Una vez en la comisaría, pasó al menos otra hora y media antes de que la trasladaran al hospital Kasra, donde, después de tres días en coma, la declararon oficialmente muerta. Hace exactamente un año.

Como en cientos de ciudades de todo el mundo, la Asociación Comunidad Iraní de Catalunya la recordará hoy en una concentración a las seis de la tarde en la plaza Sant Jaume de Barcelona.

“Grita su nombre”, pide la red global de movilización –Mujer, Vida, Libertad–, y demasiadas veces sólo gritan Mahsa Amini olvidando su nombre kurdo, Jina, prohibido en la documentación oficial persa. Mientras era torturada, Jina pedía ayuda en la lengua que le salía de su interior: el kurdo. Porque las lenguas, antes que para comunicarse con los demás, sirven para llorar.

“La solución la tienen los iraníes de dentro. Nosotros sólo les damos voz”, dice Anahita tomando un café en el Eixample. Hija de un iraní y una catalana, tenía cuatro años cuando en 1980 se exilió con su familia, primero a Italia y luego a Barcelona. “Sólo he regresado a Irán una vez, en el 2001, de turismo emocional. Eran los años del aperturista Jatamí y vi un país vibrante. Tres veces se me cayó el hiyab y tres veces me llamaron la atención”.

En el café nos acompaña Elham, que nació en Irán en 1968 y tenía casi doce años cuando, también en 1980, se exilió con su familia a la capital catalana. “Yo nunca he regresado. Por miedo, para qué mentir –dice–. Cuando tenía 17 años llamaron por teléfono a casa. Eran de la embajada iraní. Me sometieron a un tercer grado. Acabé temblando. Ante la idea de volver a Irán siempre me pregunto: ¿y si...?”.

“La generación de mis padres aspiraba a un cambio, pero lo que llegó no tenía nada que ver con lo que deseaban –añade Elham–. Es una lucha a medio y largo plazo. Lenta. Los jóvenes ahora saben muy bien lo que podrían tener”.

“Nos han inculcado el islam como si fuera una cosa cultural, nacional, identitaria, y no lo es”, se lamenta.

“Irán es fascinante –dice Anahita–. Nunca respeta las teorías convencionales. Es un país muy refinado y la cultura está en nuestro ADN”.

“La lucha va mucho más allá de la mujer”, afirma. Y mucho más allá de Irán: “La comunidad afgana en Cataluña es pequeña, pero nos acompaña”.

“Las iraníes tienen los cabellos más hermosos del mundo. Si la mujer gana, se les escapa el control de Irán”

“Salir de Irán y venir a Barcelona nos bajó el nivel de vida –recuerda Elham–. Mis amigas me llamaban de Teherán para decirme que se habían sacado el carnet y comprado un coche, cosas que aquí no me podía permitir.
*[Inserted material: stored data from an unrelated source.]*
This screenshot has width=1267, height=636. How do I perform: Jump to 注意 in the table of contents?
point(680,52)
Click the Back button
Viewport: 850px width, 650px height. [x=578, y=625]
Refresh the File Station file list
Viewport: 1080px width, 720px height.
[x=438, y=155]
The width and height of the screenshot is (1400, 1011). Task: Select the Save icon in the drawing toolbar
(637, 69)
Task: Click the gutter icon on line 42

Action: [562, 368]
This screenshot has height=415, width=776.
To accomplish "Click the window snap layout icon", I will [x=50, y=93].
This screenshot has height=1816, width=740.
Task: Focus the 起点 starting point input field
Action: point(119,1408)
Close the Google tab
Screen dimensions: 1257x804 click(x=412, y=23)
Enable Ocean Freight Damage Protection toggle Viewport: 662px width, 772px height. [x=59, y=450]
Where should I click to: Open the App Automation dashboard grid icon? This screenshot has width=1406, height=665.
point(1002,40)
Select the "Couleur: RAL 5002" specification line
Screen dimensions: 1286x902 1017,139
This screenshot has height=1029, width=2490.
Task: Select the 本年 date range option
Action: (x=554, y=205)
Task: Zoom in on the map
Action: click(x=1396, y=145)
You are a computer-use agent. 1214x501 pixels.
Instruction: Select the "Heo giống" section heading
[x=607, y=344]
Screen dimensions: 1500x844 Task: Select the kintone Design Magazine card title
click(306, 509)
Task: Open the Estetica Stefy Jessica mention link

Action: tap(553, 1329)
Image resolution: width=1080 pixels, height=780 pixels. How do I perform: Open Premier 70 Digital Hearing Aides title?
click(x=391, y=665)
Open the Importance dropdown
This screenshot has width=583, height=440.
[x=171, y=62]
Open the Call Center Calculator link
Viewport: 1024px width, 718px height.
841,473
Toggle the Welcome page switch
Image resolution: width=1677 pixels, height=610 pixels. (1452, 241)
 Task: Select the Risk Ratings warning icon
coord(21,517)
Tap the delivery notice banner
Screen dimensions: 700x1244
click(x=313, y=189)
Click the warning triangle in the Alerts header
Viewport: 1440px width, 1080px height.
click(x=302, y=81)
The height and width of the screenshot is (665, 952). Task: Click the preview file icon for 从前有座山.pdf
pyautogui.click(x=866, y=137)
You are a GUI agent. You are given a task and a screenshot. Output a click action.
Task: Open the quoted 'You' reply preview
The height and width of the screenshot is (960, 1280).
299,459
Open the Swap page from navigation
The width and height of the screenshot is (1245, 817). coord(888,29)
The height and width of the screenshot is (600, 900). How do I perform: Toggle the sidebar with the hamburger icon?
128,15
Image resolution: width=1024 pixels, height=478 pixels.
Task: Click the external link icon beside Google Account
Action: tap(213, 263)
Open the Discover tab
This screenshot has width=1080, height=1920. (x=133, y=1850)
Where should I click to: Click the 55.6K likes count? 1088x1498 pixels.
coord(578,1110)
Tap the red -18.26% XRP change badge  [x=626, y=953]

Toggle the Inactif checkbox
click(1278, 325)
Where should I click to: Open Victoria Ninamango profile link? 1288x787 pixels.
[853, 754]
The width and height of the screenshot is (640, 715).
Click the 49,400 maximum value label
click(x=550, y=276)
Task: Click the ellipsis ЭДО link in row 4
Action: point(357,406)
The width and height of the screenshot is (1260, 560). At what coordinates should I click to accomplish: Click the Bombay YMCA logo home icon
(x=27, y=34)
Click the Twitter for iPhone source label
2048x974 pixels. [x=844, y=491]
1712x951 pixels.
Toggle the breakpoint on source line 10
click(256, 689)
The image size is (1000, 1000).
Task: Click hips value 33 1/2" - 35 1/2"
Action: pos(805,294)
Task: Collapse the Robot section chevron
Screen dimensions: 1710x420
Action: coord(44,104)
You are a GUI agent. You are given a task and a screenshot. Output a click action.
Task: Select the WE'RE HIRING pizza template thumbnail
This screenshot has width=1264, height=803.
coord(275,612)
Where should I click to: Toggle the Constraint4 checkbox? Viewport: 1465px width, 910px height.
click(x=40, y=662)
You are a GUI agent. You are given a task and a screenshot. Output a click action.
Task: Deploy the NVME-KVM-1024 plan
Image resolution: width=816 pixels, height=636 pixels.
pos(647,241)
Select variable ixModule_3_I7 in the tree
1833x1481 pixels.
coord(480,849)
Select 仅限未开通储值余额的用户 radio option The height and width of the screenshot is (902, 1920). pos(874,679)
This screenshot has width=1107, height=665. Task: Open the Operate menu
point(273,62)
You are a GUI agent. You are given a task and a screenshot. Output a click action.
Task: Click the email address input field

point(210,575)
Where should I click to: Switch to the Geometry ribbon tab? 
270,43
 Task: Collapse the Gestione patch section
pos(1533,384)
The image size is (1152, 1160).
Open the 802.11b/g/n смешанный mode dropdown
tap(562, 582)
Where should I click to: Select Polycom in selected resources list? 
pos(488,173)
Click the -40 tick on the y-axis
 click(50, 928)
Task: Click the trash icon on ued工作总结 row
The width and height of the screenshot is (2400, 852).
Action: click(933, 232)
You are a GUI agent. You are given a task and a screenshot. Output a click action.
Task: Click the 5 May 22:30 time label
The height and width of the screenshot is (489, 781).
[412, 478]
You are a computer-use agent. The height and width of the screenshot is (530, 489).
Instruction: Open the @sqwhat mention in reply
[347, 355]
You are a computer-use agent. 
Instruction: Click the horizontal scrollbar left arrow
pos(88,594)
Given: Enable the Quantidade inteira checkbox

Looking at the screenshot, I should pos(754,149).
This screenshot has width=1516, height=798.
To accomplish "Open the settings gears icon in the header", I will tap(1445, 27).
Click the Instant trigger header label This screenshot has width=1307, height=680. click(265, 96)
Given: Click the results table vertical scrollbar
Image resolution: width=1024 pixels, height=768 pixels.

Pero yo en Barcelona era libre y ellas en Teherán, no. Nuestros padres pagaron un precio muy alto por la libertad”.

“Mi padre cada día nos decía que el régimen cambiaría y que podríamos regresar –recuerda Anahita–. El Irán que guardaba en su mente no era el que me encontré. Shiraz es más grande que Barcelona y la vi cubierta por la contaminación. No se lo recriminé. Los iraníes tienden a la poesía”.

La lírica persa impregnó mi primera cobertura exterior como periodista. Fue en 1989, en el entierro de Jomeini, con la TV del régimen repitiendo extasiada la escena del cuerpo del ayatolá balanceándose como una patera sobre la enlutada masa humana que lo mecía. A cámara lenta, las pantallas islamistas emitían las imágenes una y otra vez, con el adagietto de la Quinta sinfonía de fondo: Mahler tiene esto, sirve para el torso de un efebo en Venecia y para el cadáver de un anciano en Teherán.

En el país de los persas, como en el resto del mundo, la poesía, la memoria y la realidad se atraen y se desprecian. Pero hay algo que –pese a las cuatro décadas de separación y los miles de kilómetros de distancia– une a Elham y Anahita con el país que les dio la vida: el derecho a que, si quieres, el viento te acaricie el cabello.

“Las iraníes tienen los cabellos más hermosos del mundo. Si la mujer gana, se les escapa el control de Irán”, afirma Elham. “Si dejaran florecer a Irán...”, suspira Anahita.

La Casa de los Poemas de Teherán es una casa sin poesía a la que solo entran vacuos poetas oficiales entre avenidas patrulladas por la misma policía (hombres y mujeres) que hoy hace un año –en nombre de la moral– asesinó a Jina Mahsa Amini.

Desde el exilio, el poeta Moshen Emadí sintetiza el momento iraní: “El poema no está parado ante un pelotón de ejecución./Tampoco el pelotón de ejecución,/en el poema, sabe hacia dónde tiene que apuntar”.